著者:田城 明、出版社:岩波書店
テロとの戦争のもとで、アメリカに今なにが起こっているのか、ヒロシマ記者が歩く。そんなタイトルのついた本です。いやあ、ホントに、日本がアメリカのような国になったら大変だと、つくづく思わせる本です。
2001年9月11日のテロ事件から5年たったアメリカにおいて、現場で救助活動にあたった人のなかに、その後遺症に悩む人々がいかに多いか。マイケル・ムーア監督の映画『シッコ』にあるとおりです。
9.11テロの直後、被災者の救援活動にあたった人々の大半に呼吸器疾患がみられる。ぜん息、のどや胸部の痛み、頭痛、全身の倦怠感。PTSDも見逃せない。
現在、WTC崩壊現場で働いた人たちによる、障害者年金や労働補償を求める訴訟が 8000件にのぼる。
アメリカから危険人物と一方的に認定されて国外追放された人は、2005年だけでも10万人にのぼる。
アメリカの退役軍人省は、全米で20万人のホームレスがいると推定している。男性のホームレスの3人に1人は、退役軍人だ。年間では、40万人の退役軍人が1日以上ホームレスの状態を体験している。退役軍人のホームレスのうち、ベトナム戦争関係が45%ともっとも多く、湾岸戦争、イラク・アフガニスタン戦争の関係者も10%はいる。
イラクへの派遣を拒否して軍法会議にかけられた兵士が10人いて、うち2人は服役中。イラク派遣を避けてカナダに移った兵士が200人。

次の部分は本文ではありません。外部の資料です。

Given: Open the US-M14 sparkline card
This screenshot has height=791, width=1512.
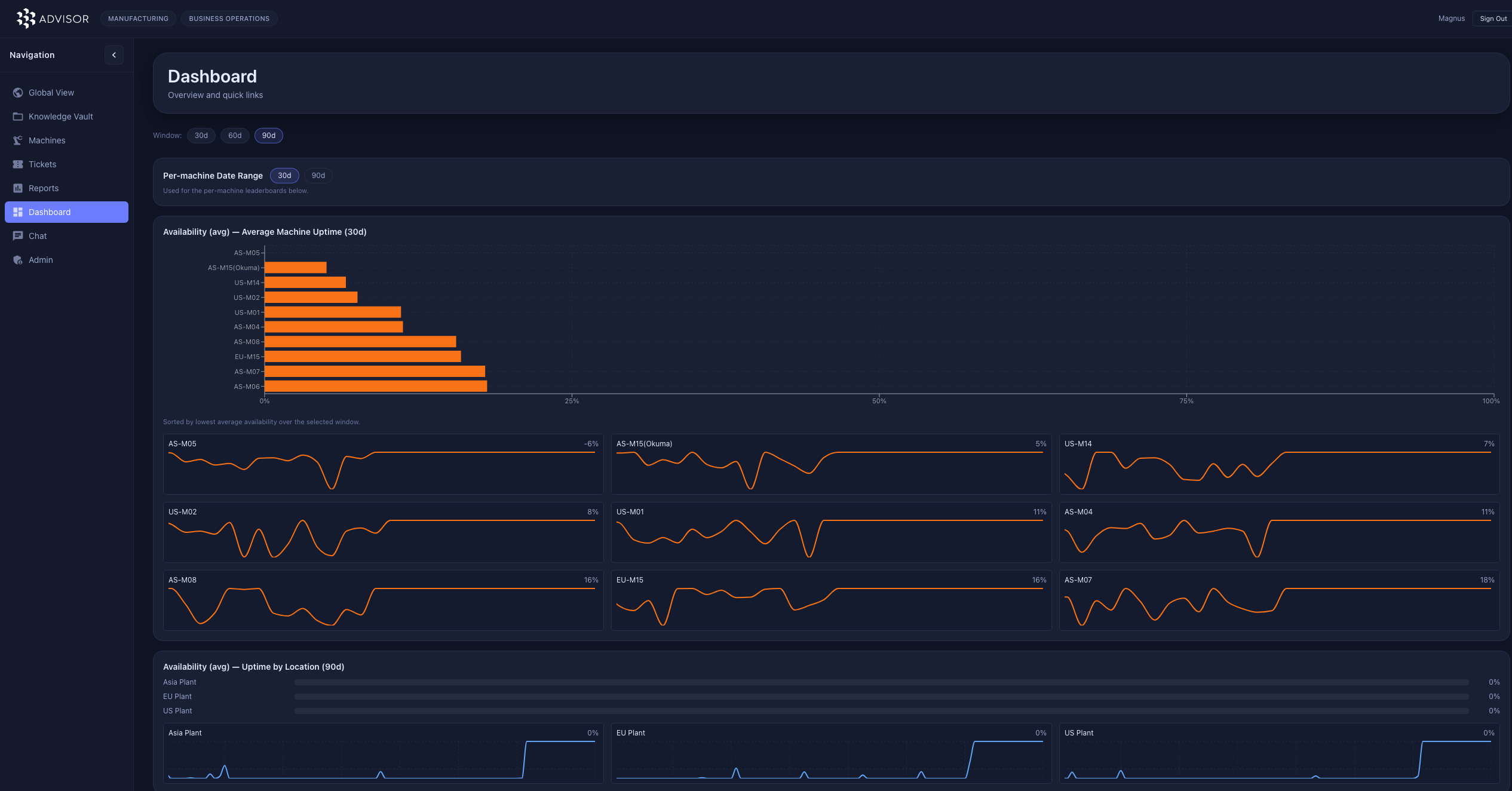Looking at the screenshot, I should [x=1278, y=464].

イラク戦争が始まって、無許可の隊離脱者は6400人。
アメリカでの軍隊勧誘は、貧困層の若者をターゲットにしている。
アメリカでは、ベトナム戦争中の1973年に徴兵制が廃止された。志願制になったが、その勧誘の標的は圧倒的に貧困層だ。軍人を勧誘する年間のリクルート予算は40億ドル(4800億円)。
メディアとして、イラク戦争に加担したことへの反省も、ニューヨーク・タイムズなどを除いて、ほとんどない。
新聞もテレビも寡占化がすすみ、多様な意見が反映しにくくなっている。利益優先主義がジャーナリズムの質を低下させている。
イラク戦争にアメリカは3780億ドル(45兆3600億円)をつかっている。追加予算が承認されたら、4560億ドル(54兆7200億円)に達する。これはアメリカの納税者1人あたり1500ドル(18万円)になる。1時間あたり1150ドル(13億8000万円)、1日だと2億7500万ドル(330億円)の出費となる。
気狂いじみたアメリカのイラク戦争遂行状況がよく分かる本です。こんな国に追随するなんて、日本をますます不幸にしてしまうだけですよね。